Harmless error tests do not apply in regard to the deprivation of a procedural right so fundamental as the effective assistance of counsel. Glasser v. United States, 315 U.S. 60, 76, 62 S.Ct. 457 [467], 86 L.Ed. 680 (1942); Chapman v. California, 386 U.S. 18, 23, 87 S.Ct. 824 [827], 17 L.Ed.2d 705 (Stewart, J., concurring) (1967).

Id. at 696. The Beasley Court made this statement in dicta, however, only after finding that “Potentially exonerating defenses were not explored by counsel and were not developed at trial” in that case. Id. Thus, the lawyer’s negligence may have caused the client actual harm.

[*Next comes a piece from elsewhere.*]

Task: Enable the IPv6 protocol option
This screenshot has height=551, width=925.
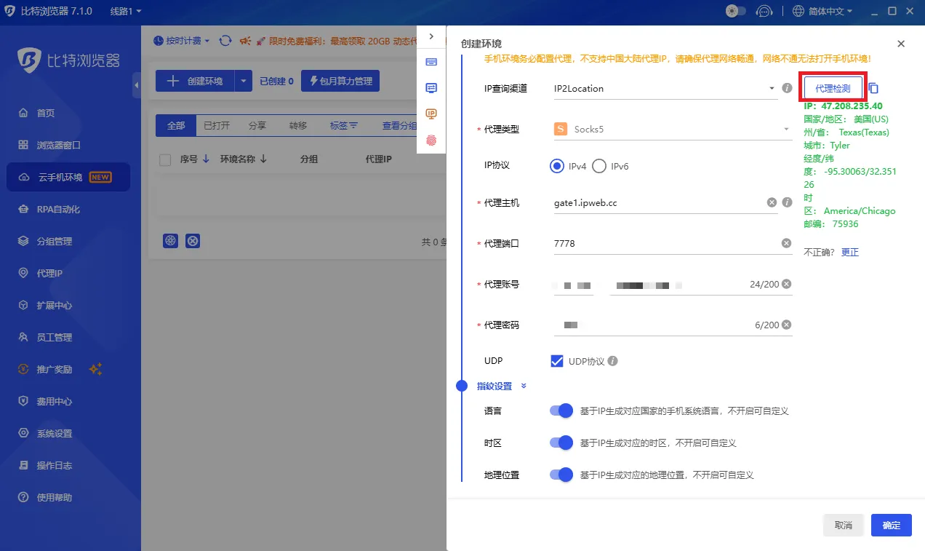Action: tap(599, 165)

In the instant case, by contrast, the attorney’s negligent failure to perfect the appeal did not cause the defendant any demonstrable harm, because Hollin’s claims were eventually considered and rejected on valid state grounds by the same court that would have heard his direct appeal. Thus, although his attorney’s conduct fell below the standard enunciated in Beasley, Hollin did not actually suffer any violation of his right to effective assistance of counsel. His lawyer’s negligence did not cause him any injury. Cf. Cuyler v. Sullivan, supra, 446 U.S. at 348, 100 S.Ct. at 1718 (to establish Sixth Amendment violation, defendant who raised no objection at trial must demonstrate that actual conflict of interest impaired lawyer’s performance).

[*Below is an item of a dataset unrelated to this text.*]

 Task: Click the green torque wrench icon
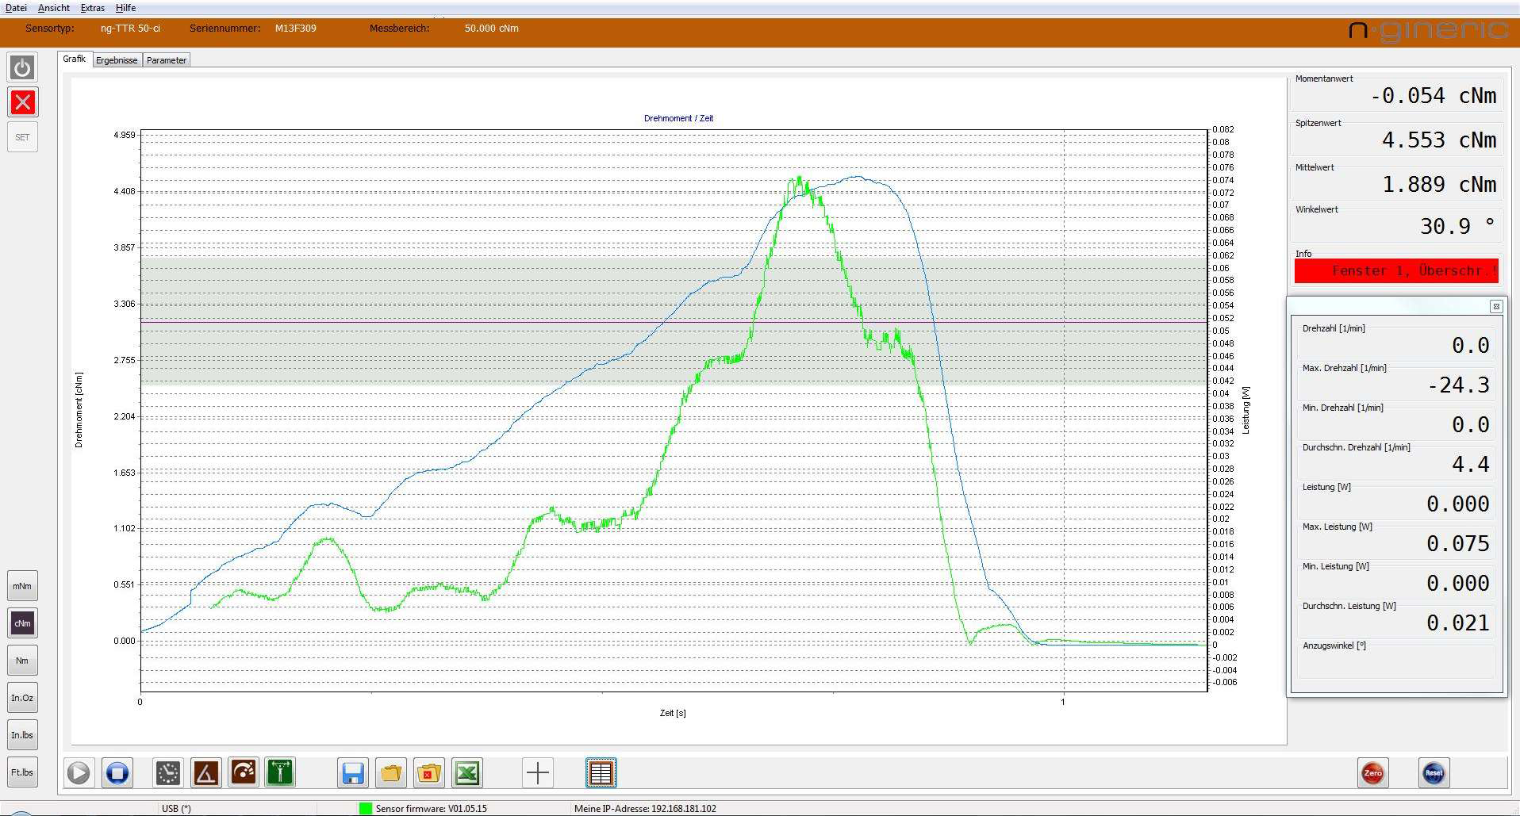(x=280, y=772)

The constitutionally protected interest at stake here under the due process clause is the Sixth Amendment right to effective counsel. Petitioner seems to concede, as I think he must, that a negligent act or omission on the part of counsel in a criminal trial is not in itself a constitutional violation. The state must participate in counsel’s conduct in the sense that it must impose some significant cost on petitioner as a result of counsel’s error. Counsel’s conduct must therefore lead to the loss of some state or federal right, privilege or advantage in a practical sense before the error becomes a federal due process violation. Legal malpractice that causes no injury satisfies neither the elements of common law tort nor the elements of a constitutional deprivation under the Sixth Amendment.

. In the same footnote, the court also cited many state court decisions espousing this position.

. According to this standard, “the assistance of counsel required under the Sixth Amendment is counsel reasonably likely to render and rendering reasonably effective assistance.” Beasley v. United States, supra, 491 F.2d at 695.